Research talk:Autoconfirmed article creation trial/Work log/2018-02-24

From Meta, a Wikimedia project coordination wiki

Saturday, February 24, 2018[edit]

Today I'll focus on analyzing H22 using our dataset of AfC submissions predictions. If time allows, I'll gather data for H21.

H22: The quality of articles entering the AfC queue will be unchanged.[edit]

We have gathered predictions from ORES' draft quality and article quality models for all revisions submitted to AfC from the Draft namespace. Based on our analysis of H16 and H17 (see the February 20 and February 21 work logs, respectively), we utilize our processed dataset of submissions submitted between July 1, 2014 and November 30, 2017, where the submission appears to have been reviewed.

The first indicator of draft quality we will look at is whether we are able to retrieve the content of a draft's submitted revision. If the revision is unavailable, it suggests there were quality issues with it, such as a copyright violation. Overall, we find very few deleted revisions. Out of 80,389 total revisions, only 954 (1.2%) are unavailable. Has this proportion been stable over time? We calculate it on a daily basis and plot it over time, both from July 2014 onwards as well as from January 2016 onwards:

We can see in the graph that the proportion is typically low, and that there are many days where it is zero. There is also a lot of variation, which is likely due to the number of submissions per day being fairly low. There are also not any clear trends in the proportion, e.g. it does not have a specific yearly cycle.
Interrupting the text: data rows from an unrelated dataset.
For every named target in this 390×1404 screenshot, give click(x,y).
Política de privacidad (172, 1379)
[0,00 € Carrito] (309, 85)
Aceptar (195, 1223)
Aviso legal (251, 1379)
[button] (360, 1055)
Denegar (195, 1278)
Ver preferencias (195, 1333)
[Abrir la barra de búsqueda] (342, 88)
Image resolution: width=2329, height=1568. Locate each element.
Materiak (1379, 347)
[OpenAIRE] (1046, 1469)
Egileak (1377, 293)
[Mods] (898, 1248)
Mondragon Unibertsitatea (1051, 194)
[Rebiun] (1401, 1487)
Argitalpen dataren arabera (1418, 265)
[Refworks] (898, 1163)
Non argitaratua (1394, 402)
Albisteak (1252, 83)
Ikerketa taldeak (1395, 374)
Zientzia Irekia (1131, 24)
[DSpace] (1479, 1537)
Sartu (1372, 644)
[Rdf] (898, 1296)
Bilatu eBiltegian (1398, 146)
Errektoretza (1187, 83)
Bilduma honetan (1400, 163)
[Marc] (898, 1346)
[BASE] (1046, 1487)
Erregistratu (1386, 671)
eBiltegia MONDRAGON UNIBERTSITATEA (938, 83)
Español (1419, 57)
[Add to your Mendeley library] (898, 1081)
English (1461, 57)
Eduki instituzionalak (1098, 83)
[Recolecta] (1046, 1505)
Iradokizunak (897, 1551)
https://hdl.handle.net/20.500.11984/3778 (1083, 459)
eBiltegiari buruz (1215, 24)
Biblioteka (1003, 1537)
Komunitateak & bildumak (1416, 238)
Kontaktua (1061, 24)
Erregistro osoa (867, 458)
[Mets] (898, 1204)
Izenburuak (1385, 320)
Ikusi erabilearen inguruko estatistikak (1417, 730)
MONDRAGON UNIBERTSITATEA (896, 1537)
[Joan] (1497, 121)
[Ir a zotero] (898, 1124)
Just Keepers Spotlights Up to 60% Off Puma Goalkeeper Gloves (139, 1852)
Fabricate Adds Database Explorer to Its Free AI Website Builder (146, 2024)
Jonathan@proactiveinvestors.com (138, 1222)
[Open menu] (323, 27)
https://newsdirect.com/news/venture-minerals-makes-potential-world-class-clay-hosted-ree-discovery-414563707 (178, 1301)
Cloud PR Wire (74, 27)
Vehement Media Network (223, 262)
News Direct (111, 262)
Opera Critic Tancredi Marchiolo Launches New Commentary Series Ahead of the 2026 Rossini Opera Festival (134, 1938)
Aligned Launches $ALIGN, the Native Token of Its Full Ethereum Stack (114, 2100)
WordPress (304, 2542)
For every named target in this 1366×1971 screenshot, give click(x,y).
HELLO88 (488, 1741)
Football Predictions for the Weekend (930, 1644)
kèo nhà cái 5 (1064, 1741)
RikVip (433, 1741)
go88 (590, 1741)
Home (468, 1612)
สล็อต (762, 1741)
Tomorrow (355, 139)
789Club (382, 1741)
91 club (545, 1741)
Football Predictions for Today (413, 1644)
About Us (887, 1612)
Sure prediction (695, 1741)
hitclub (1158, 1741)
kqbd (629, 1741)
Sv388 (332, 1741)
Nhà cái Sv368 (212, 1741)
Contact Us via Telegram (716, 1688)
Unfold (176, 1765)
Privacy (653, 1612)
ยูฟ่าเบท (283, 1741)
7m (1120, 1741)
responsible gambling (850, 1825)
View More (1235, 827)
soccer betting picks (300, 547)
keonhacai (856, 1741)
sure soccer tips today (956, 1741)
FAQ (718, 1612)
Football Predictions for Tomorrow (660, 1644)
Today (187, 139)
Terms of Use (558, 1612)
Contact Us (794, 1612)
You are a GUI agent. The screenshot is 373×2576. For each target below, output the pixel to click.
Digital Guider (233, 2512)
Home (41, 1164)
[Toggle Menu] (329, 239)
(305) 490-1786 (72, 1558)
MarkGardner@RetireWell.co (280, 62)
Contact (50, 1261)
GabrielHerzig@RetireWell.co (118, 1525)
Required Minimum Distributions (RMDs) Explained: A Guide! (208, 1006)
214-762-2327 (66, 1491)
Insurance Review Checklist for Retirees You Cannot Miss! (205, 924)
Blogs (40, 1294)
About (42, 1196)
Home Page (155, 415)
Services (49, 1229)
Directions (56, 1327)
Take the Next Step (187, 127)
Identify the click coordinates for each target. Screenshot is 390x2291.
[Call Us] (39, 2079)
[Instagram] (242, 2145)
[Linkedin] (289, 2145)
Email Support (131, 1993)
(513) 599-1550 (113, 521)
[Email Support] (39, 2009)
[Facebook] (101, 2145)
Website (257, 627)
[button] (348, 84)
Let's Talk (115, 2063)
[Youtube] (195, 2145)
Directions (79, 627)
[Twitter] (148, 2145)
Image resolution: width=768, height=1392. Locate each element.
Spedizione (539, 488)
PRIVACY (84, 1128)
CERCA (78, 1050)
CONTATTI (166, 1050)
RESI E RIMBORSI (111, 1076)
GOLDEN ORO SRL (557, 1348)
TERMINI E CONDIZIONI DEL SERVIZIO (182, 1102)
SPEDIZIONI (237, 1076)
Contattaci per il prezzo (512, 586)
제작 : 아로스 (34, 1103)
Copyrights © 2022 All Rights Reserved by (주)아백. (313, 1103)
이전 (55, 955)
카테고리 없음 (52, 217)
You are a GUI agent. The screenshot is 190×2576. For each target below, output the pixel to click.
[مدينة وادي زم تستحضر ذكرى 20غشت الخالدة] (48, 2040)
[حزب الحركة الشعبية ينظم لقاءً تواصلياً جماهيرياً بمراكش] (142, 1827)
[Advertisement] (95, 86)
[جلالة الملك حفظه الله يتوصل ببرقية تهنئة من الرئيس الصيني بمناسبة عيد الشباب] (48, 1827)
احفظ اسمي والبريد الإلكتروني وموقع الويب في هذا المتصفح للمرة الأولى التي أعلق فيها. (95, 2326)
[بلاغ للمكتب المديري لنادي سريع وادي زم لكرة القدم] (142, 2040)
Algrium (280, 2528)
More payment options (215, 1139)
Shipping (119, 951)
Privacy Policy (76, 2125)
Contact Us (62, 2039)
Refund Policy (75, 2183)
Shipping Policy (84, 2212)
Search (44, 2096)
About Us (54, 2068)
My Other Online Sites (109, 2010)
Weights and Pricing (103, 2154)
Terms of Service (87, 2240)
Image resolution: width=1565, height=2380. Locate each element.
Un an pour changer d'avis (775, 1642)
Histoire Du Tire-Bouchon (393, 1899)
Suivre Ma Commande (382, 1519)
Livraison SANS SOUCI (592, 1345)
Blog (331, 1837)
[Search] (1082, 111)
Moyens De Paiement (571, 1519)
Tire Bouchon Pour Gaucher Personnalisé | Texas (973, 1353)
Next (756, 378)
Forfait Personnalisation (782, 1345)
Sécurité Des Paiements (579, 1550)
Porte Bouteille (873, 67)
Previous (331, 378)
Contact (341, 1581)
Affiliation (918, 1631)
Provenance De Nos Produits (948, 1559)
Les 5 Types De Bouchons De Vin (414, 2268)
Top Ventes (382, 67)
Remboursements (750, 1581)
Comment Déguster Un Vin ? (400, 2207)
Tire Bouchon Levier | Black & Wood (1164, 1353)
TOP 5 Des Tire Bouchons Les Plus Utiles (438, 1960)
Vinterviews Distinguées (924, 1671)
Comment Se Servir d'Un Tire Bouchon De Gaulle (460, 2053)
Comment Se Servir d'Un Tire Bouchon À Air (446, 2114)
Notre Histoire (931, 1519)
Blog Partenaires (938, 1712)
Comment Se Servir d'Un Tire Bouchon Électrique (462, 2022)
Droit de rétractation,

In the plot from 2016 onwards, we can again see that there are a lot of days with no permanent deletions. There appears to be an increase in the proportion around the end of 2016 and beginning of 2017. That might simply be that the number of AfC submissions is low because Wikipedia is a fairly quiet place around the holidays. Lastly, we see a bump in the trend after the start of ACTRIAL, there are some days with a fairly consistently high proportion. Note that during ACTRIAL the proportion is less prone to drop to zero, this is likely due to the increase in submissions during ACTRIAL, which we analyzed in H16.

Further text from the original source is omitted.